## Work order
All of the data needs to come back exactly as written.

BEGIN Records for this exercise

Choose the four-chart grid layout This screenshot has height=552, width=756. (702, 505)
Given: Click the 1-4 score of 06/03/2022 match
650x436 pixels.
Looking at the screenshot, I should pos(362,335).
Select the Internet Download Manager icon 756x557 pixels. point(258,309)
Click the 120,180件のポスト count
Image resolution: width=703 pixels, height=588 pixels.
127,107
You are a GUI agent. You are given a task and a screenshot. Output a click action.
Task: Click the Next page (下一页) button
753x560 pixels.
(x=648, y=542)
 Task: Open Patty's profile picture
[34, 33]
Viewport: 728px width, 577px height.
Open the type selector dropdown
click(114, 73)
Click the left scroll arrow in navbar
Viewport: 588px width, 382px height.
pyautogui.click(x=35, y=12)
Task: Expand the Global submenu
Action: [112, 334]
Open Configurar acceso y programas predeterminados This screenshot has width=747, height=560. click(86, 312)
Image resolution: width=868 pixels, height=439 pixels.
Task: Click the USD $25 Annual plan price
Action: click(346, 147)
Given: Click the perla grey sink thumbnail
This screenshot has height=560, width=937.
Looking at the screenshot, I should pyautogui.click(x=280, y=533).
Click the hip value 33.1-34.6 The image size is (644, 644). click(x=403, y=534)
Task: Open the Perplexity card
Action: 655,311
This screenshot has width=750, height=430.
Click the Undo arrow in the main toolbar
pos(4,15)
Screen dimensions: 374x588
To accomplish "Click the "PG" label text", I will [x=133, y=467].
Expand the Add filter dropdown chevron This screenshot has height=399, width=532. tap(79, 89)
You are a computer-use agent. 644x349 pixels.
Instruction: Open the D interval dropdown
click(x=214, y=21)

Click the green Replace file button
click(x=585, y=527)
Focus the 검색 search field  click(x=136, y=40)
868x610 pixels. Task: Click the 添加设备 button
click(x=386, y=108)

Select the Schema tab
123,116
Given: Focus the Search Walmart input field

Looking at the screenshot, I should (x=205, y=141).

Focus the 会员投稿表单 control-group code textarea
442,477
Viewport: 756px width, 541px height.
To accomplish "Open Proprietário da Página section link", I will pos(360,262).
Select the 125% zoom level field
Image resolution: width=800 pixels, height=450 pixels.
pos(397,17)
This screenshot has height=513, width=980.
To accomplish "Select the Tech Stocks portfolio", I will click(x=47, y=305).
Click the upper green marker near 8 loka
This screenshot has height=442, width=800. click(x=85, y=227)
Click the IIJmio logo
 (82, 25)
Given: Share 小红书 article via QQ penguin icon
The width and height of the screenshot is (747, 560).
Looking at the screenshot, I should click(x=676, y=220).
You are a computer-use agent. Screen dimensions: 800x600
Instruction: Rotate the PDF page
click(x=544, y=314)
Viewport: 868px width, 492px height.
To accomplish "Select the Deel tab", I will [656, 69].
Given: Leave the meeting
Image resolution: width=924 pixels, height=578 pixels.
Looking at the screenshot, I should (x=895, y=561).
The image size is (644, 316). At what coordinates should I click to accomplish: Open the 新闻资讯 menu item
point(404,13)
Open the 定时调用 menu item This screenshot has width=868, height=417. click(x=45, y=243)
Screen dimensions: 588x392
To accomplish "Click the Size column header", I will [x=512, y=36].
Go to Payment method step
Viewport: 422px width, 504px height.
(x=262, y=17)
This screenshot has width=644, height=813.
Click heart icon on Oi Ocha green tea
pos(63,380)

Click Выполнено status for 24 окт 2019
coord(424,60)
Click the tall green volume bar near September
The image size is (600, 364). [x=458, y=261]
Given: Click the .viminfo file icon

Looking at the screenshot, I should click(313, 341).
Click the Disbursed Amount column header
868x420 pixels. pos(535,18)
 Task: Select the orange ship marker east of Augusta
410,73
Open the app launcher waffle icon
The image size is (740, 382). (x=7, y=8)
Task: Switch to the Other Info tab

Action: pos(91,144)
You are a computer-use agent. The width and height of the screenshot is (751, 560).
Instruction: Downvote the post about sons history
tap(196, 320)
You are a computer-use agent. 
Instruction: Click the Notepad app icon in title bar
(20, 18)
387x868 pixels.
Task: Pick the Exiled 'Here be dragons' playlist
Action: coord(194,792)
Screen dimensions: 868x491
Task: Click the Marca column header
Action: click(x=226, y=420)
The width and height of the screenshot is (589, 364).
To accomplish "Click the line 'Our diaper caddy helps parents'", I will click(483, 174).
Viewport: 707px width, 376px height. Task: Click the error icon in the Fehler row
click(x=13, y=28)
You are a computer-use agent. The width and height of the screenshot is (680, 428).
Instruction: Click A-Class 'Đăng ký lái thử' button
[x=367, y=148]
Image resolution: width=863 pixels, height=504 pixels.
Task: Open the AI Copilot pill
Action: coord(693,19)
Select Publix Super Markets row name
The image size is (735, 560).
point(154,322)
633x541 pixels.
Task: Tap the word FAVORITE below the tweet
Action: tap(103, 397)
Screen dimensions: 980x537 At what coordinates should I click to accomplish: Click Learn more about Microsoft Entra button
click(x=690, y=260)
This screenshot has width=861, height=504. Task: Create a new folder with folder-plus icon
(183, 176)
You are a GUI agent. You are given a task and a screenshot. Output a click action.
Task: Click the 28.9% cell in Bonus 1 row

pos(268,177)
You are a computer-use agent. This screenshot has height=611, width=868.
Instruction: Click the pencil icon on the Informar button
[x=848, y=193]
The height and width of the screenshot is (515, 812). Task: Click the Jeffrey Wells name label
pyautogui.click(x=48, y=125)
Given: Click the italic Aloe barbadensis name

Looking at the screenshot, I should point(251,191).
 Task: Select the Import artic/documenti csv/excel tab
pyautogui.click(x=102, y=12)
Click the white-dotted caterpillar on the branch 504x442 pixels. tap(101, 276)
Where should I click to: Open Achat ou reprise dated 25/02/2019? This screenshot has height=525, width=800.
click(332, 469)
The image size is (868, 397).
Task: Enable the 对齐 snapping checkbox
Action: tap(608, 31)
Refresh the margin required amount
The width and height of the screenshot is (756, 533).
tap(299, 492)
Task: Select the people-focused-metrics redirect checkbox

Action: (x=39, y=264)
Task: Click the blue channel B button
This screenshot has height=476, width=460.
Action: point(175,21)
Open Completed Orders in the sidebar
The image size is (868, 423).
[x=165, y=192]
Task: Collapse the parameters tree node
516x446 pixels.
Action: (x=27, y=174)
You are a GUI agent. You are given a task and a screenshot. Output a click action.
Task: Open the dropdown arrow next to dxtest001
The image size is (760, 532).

END Records for this exercise

## Solved exercise
Choose the four-chart grid layout This screenshot has height=552, width=756. (702, 505)
Given: Click the 1-4 score of 06/03/2022 match
650x436 pixels.
Looking at the screenshot, I should pos(362,335).
Select the Internet Download Manager icon 756x557 pixels. point(258,309)
Click the 120,180件のポスト count
Image resolution: width=703 pixels, height=588 pixels.
127,107
You are a GUI agent. You are given a task and a screenshot. Output a click action.
Task: Click the Next page (下一页) button
753x560 pixels.
(x=648, y=542)
 Task: Open Patty's profile picture
[34, 33]
Viewport: 728px width, 577px height.
Open the type selector dropdown
click(114, 73)
Click the left scroll arrow in navbar
Viewport: 588px width, 382px height.
pyautogui.click(x=35, y=12)
Task: Expand the Global submenu
Action: [112, 334]
Open Configurar acceso y programas predeterminados This screenshot has width=747, height=560. click(86, 312)
Image resolution: width=868 pixels, height=439 pixels.
Task: Click the USD $25 Annual plan price
Action: click(346, 147)
Given: Click the perla grey sink thumbnail
This screenshot has height=560, width=937.
Looking at the screenshot, I should pyautogui.click(x=280, y=533).
Click the hip value 33.1-34.6 The image size is (644, 644). click(x=403, y=534)
Task: Open the Perplexity card
Action: 655,311
This screenshot has width=750, height=430.
Click the Undo arrow in the main toolbar
pos(4,15)
Screen dimensions: 374x588
To accomplish "Click the "PG" label text", I will [x=133, y=467].
Expand the Add filter dropdown chevron This screenshot has height=399, width=532. tap(79, 89)
You are a computer-use agent. 644x349 pixels.
Instruction: Open the D interval dropdown
click(x=214, y=21)

Click the green Replace file button
click(x=585, y=527)
Focus the 검색 search field  click(x=136, y=40)
868x610 pixels. Task: Click the 添加设备 button
click(x=386, y=108)

Select the Schema tab
123,116
Given: Focus the Search Walmart input field

Looking at the screenshot, I should (x=205, y=141).

Focus the 会员投稿表单 control-group code textarea
442,477
Viewport: 756px width, 541px height.
To accomplish "Open Proprietário da Página section link", I will pos(360,262).
Select the 125% zoom level field
Image resolution: width=800 pixels, height=450 pixels.
pos(397,17)
This screenshot has height=513, width=980.
To accomplish "Select the Tech Stocks portfolio", I will click(x=47, y=305).
Click the upper green marker near 8 loka
This screenshot has height=442, width=800. click(x=85, y=227)
Click the IIJmio logo
 (82, 25)
Given: Share 小红书 article via QQ penguin icon
The width and height of the screenshot is (747, 560).
Looking at the screenshot, I should click(x=676, y=220).
You are a computer-use agent. Screen dimensions: 800x600
Instruction: Rotate the PDF page
click(x=544, y=314)
Viewport: 868px width, 492px height.
To accomplish "Select the Deel tab", I will [656, 69].
Given: Leave the meeting
Image resolution: width=924 pixels, height=578 pixels.
Looking at the screenshot, I should (x=895, y=561).
The image size is (644, 316). At what coordinates should I click to accomplish: Open the 新闻资讯 menu item
point(404,13)
Open the 定时调用 menu item This screenshot has width=868, height=417. click(x=45, y=243)
Screen dimensions: 588x392
To accomplish "Click the Size column header", I will [x=512, y=36].
Go to Payment method step
Viewport: 422px width, 504px height.
(x=262, y=17)
This screenshot has width=644, height=813.
Click heart icon on Oi Ocha green tea
pos(63,380)

Click Выполнено status for 24 окт 2019
coord(424,60)
Click the tall green volume bar near September
The image size is (600, 364). [x=458, y=261]
Given: Click the .viminfo file icon

Looking at the screenshot, I should click(313, 341).
Click the Disbursed Amount column header
868x420 pixels. pos(535,18)
 Task: Select the orange ship marker east of Augusta
410,73
Open the app launcher waffle icon
The image size is (740, 382). (x=7, y=8)
Task: Switch to the Other Info tab

Action: pos(91,144)
You are a computer-use agent. The width and height of the screenshot is (751, 560).
Instruction: Downvote the post about sons history
tap(196, 320)
You are a computer-use agent. 
Instruction: Click the Notepad app icon in title bar
(20, 18)
387x868 pixels.
Task: Pick the Exiled 'Here be dragons' playlist
Action: coord(194,792)
Screen dimensions: 868x491
Task: Click the Marca column header
Action: click(x=226, y=420)
The width and height of the screenshot is (589, 364).
To accomplish "Click the line 'Our diaper caddy helps parents'", I will click(483, 174).
Viewport: 707px width, 376px height. Task: Click the error icon in the Fehler row
click(x=13, y=28)
You are a computer-use agent. The width and height of the screenshot is (680, 428).
Instruction: Click A-Class 'Đăng ký lái thử' button
[x=367, y=148]
Image resolution: width=863 pixels, height=504 pixels.
Task: Open the AI Copilot pill
Action: coord(693,19)
Select Publix Super Markets row name
The image size is (735, 560).
point(154,322)
633x541 pixels.
Task: Tap the word FAVORITE below the tweet
Action: tap(103, 397)
Screen dimensions: 980x537 At what coordinates should I click to accomplish: Click Learn more about Microsoft Entra button
click(x=690, y=260)
This screenshot has width=861, height=504. Task: Create a new folder with folder-plus icon
(183, 176)
You are a GUI agent. You are given a task and a screenshot. Output a click action.
Task: Click the 28.9% cell in Bonus 1 row

pos(268,177)
You are a computer-use agent. This screenshot has height=611, width=868.
Instruction: Click the pencil icon on the Informar button
[x=848, y=193]
The height and width of the screenshot is (515, 812). Task: Click the Jeffrey Wells name label
pyautogui.click(x=48, y=125)
Given: Click the italic Aloe barbadensis name

Looking at the screenshot, I should point(251,191).
 Task: Select the Import artic/documenti csv/excel tab
pyautogui.click(x=102, y=12)
Click the white-dotted caterpillar on the branch 504x442 pixels. tap(101, 276)
Where should I click to: Open Achat ou reprise dated 25/02/2019? This screenshot has height=525, width=800.
click(332, 469)
The image size is (868, 397).
Task: Enable the 对齐 snapping checkbox
Action: tap(608, 31)
Refresh the margin required amount
The width and height of the screenshot is (756, 533).
tap(299, 492)
Task: Select the people-focused-metrics redirect checkbox

Action: (x=39, y=264)
Task: Click the blue channel B button
This screenshot has height=476, width=460.
Action: point(175,21)
Open Completed Orders in the sidebar
The image size is (868, 423).
[x=165, y=192]
Task: Collapse the parameters tree node
516x446 pixels.
Action: (x=27, y=174)
You are a GUI agent. You are given a task and a screenshot. Output a click action.
Task: Open the dropdown arrow next to dxtest001
The image size is (760, 532).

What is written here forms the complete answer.